## Goal 1
From the general meetings guidance, list every type of document that may be referred to in a Resolution and would require the explanatory statement to note that it is available for inspection.
## Goal 2
Rewrite the general meetings guidance from "16.5.2 The postal" up to and including "postal ballot Forms.", replacing "instructions" with "directions".

## Text extract
--- START ---
The Resolution and the explanatory statement should be framed in simple and
intelligible language so as to enable the Members to understand the meaning,
scope and implications of the proposed items of business. The nature of interest
in the proposed Resolution and the extent of shareholding, if any, of Directors
and KMPs should be disclosed in the explanatory statement. Where reference
is made to any document, contract, agreement or the Memorandum and Articles
of Association, the relevant explanatory statement should state that such
documents are available for inspection as per the provisions of the Act.
16.5 Postal ballot forms
16.5.1 The postal ballot form shall be accompanied by a postage prepaid
reply envelope addressed to the scrutiniser.
A single postal ballot Form may provide for multiple items of business to be
transacted.
16.5.2 The postal ballot form shall contain instructions as to the manner in
which the form is to be completed, assent or dissent is to be recorded and
its return to the scrutiniser.
The postal ballot form may specify instances in which such Form shall be treated
as invalid or rejected and procedure for issue of duplicate postal ballot Forms.
16.5.3 A postal ballot form shall be considered invalid if:
(a)A form other than one issued by the company has been used;
GUIDANCE NOTEON GENERAL MEETINGS93
(b)It has not been signed by or on behalf of the Member;
(c)Signature on the postal ballot form doesn’t match the specimen
signatures with the company
(d)It is not possible to determine without any doubt the assent or
dissent of the Member;
(e)Neither assent nor dissent is mentioned;
(f)Any competent authority has given directions in writing to the
company to freeze the Voting Rights of the Member;
(g)The envelope containing the postal ballot form is received after the
last date prescribed;
The assent or dissent received after the last day specified for receipt of
duly completed postal ballot forms should be treated as if reply from
the Member has not been received.
--- END ---
## Data shown
--- START ---
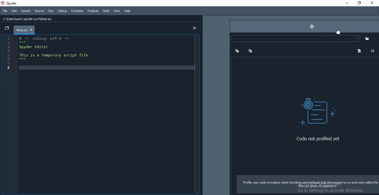  Describe the element at coordinates (305, 26) in the screenshot. I see `move button` at that location.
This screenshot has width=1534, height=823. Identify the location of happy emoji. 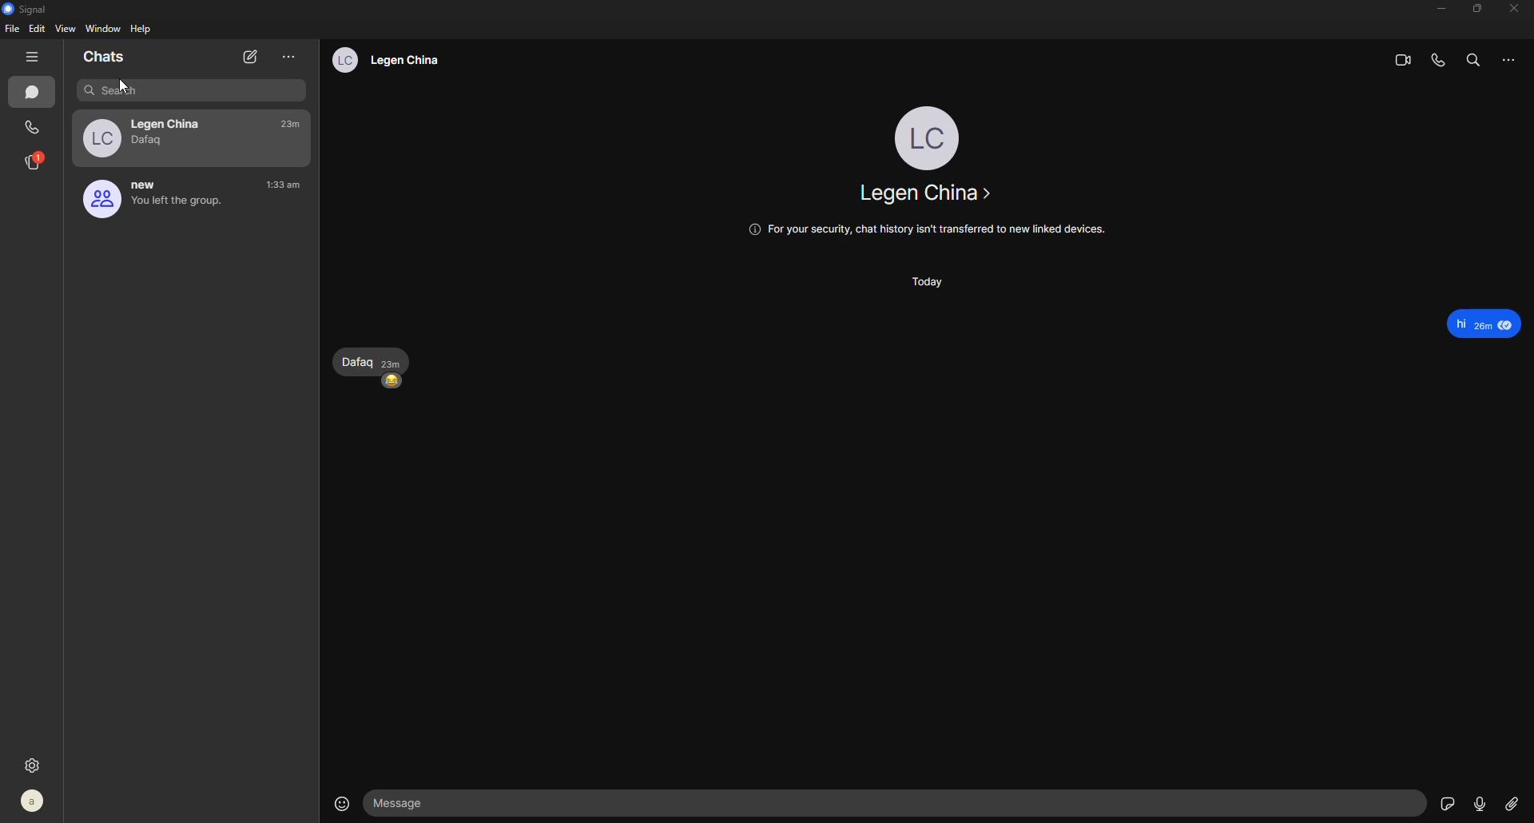
(393, 384).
--- END ---
## Full response 1
document; contract; agreement; Memorandum and Articles of Association

## Full response 2
16.5.2 The postal ballot form shall contain directions as to the manner in
which the form is to be completed, assent or dissent is to be recorded and
its return to the scrutiniser.
The postal ballot form may specify instances in which such Form shall be treated
as invalid or rejected and procedure for issue of duplicate postal ballot Forms.